He's 8 years. He doesn't have much of a background other than a girl bought him and he was too much horse so he's being sold. He's trained all around. He's about 15 hh. I don't have the best pictures because I didn't have any help and his leg is cocked in each one but I'll send a couple more. He's an appy x twh cross. (My opinion is definitely biased but he's the cutest ?)


----------



## gottatrot (Jan 9, 2011)

Those photos are a bit tricky, the only thing I can say is he possibly seems built quite downhill. 
What do you want to use him for? Do you know what the issues were with him being "too much horse?" 
That could mean anything from bucking and rearing to just trotting faster than someone prefers.

Horses with pink noses can have issues with sunburn or sensitive skin.
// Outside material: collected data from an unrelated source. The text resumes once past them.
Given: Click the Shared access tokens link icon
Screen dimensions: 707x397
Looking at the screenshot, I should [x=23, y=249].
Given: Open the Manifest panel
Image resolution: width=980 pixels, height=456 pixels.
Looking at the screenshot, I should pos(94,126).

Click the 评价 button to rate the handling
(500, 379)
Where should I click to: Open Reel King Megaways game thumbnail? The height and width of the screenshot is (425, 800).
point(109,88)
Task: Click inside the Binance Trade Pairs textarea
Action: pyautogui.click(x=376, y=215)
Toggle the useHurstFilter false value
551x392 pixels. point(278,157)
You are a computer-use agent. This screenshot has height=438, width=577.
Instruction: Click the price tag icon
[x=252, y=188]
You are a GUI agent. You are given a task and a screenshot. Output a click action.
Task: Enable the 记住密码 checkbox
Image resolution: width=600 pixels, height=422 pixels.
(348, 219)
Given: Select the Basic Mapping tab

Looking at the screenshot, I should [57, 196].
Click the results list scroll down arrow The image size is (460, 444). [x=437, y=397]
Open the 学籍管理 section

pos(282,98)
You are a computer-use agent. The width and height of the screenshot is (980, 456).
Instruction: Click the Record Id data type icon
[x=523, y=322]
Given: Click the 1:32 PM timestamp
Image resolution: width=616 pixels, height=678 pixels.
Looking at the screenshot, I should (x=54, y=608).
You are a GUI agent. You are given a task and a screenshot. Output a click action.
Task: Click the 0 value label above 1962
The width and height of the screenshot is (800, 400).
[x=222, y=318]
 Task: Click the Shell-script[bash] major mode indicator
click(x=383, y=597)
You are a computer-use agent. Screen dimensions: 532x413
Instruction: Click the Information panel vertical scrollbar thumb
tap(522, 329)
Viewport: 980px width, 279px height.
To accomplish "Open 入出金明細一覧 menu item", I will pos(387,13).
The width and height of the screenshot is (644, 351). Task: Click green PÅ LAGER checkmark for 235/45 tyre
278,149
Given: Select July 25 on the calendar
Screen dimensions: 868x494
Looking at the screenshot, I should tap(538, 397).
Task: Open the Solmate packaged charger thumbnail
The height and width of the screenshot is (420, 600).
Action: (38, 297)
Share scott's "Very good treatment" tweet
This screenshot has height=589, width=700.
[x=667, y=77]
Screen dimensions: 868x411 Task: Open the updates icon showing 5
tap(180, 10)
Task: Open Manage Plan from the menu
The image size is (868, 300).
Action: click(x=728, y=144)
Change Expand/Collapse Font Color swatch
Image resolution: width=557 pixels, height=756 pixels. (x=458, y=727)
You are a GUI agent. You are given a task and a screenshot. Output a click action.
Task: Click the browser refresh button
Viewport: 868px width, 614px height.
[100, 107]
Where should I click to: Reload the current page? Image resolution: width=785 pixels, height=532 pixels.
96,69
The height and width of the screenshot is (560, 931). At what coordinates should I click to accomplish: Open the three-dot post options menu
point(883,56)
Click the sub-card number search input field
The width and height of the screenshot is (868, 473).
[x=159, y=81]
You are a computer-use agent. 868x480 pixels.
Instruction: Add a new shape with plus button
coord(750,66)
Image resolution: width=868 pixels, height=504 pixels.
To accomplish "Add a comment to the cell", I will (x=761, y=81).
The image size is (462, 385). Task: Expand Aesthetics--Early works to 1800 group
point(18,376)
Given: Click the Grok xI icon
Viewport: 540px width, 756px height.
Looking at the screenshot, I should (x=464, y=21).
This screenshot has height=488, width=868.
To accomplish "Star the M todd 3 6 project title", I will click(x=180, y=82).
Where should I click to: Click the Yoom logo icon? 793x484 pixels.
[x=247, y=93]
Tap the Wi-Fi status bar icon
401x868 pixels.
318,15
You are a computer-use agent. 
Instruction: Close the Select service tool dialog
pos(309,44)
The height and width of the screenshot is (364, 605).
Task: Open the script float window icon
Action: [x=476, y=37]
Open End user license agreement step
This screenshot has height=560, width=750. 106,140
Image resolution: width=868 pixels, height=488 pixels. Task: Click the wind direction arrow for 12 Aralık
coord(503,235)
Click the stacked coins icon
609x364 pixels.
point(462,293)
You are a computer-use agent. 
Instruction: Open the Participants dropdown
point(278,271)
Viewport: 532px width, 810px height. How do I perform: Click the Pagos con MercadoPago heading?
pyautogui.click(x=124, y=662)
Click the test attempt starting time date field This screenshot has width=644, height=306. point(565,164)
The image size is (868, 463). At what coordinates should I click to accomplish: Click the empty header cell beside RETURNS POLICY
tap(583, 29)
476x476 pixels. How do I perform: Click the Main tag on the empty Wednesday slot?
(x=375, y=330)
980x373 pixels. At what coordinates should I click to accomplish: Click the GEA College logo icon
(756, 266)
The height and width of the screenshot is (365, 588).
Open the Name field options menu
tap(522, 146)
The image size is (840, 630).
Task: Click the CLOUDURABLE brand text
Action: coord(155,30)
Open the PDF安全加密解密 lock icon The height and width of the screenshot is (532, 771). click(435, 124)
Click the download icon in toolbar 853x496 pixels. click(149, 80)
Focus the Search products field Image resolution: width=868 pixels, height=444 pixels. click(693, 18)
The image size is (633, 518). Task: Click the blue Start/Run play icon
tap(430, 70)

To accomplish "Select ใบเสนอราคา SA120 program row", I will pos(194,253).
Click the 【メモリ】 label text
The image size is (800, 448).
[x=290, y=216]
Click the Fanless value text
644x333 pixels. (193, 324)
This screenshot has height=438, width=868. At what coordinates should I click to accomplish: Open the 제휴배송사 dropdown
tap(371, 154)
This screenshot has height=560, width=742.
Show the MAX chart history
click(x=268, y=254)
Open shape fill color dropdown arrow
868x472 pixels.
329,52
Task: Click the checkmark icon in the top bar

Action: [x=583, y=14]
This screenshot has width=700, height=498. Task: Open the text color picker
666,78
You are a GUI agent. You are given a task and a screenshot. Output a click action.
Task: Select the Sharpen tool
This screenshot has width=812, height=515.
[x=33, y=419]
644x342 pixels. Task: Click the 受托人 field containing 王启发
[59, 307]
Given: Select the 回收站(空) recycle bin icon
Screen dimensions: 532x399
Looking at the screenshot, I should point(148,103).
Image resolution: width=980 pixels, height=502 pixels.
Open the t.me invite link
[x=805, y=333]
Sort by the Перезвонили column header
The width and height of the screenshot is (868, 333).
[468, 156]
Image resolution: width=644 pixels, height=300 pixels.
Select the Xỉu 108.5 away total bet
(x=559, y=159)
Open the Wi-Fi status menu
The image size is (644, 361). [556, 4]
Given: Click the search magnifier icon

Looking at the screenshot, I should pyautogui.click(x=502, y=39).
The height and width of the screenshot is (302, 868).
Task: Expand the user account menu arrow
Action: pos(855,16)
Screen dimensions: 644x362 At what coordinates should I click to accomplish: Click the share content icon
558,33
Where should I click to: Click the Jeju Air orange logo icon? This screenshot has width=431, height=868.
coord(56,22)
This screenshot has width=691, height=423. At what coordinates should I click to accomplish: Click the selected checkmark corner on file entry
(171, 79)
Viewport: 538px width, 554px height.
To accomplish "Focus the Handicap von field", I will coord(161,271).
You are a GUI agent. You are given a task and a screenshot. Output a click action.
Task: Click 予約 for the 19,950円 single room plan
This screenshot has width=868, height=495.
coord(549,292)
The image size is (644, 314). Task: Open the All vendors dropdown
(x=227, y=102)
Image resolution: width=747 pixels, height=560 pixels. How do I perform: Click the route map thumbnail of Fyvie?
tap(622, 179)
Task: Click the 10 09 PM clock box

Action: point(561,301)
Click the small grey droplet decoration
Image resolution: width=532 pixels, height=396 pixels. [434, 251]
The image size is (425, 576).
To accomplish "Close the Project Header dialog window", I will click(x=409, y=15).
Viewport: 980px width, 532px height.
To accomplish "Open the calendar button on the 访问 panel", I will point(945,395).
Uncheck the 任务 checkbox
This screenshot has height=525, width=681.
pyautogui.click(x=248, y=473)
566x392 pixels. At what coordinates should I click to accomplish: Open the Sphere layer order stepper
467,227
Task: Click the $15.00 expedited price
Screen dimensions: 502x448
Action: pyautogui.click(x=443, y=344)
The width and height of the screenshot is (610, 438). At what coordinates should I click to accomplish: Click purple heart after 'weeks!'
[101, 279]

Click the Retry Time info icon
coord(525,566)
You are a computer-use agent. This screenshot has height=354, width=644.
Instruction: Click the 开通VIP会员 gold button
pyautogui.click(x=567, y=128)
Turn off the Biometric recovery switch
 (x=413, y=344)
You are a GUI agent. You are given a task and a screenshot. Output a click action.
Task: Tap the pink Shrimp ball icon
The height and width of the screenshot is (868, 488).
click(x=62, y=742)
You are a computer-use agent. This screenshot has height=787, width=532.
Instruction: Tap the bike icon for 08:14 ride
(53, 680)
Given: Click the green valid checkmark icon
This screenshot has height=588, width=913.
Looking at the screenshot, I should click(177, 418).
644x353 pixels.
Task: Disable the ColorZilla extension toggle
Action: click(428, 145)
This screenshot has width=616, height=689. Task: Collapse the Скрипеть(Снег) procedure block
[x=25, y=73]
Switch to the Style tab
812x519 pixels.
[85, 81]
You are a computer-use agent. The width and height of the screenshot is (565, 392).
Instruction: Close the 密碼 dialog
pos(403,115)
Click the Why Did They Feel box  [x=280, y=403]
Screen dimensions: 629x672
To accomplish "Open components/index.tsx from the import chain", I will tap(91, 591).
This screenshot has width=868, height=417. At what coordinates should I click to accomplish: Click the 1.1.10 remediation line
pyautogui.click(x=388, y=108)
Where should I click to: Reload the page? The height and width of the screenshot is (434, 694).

Some horses I've known needed sunblock or zinc oxide applied daily in the summer, even in the Pacific NW. One horse I know with pink skin has a lot of difficulty with bits, some of the types of metal and curb straps will rub and cause abrasions around his mouth.


----------



## horselovinguy (Oct 1, 2013)

You really need better pictures and more information than just "8 years old and trained"....
Why was he not suitable for a rider if he is "trained" and what does he do if he is "to much horse"....
All of those words are double-edged swords with a lot of interpretation availability...

As for build...
Well, butt high is a understatement!
15 hands??? Really? He looks slightly _not_ synced with body balance in his "poses".
His pink nose....well, let me tell you if he was by me {Florida} I would surely pass.
Pink sunburns.... and NOT just their nose but the entire body. Prepare for a fly sheet with UVA & UVB protection at all times worn...then prepare for rot and skin issues if you have humidity & heat & sun to deal with.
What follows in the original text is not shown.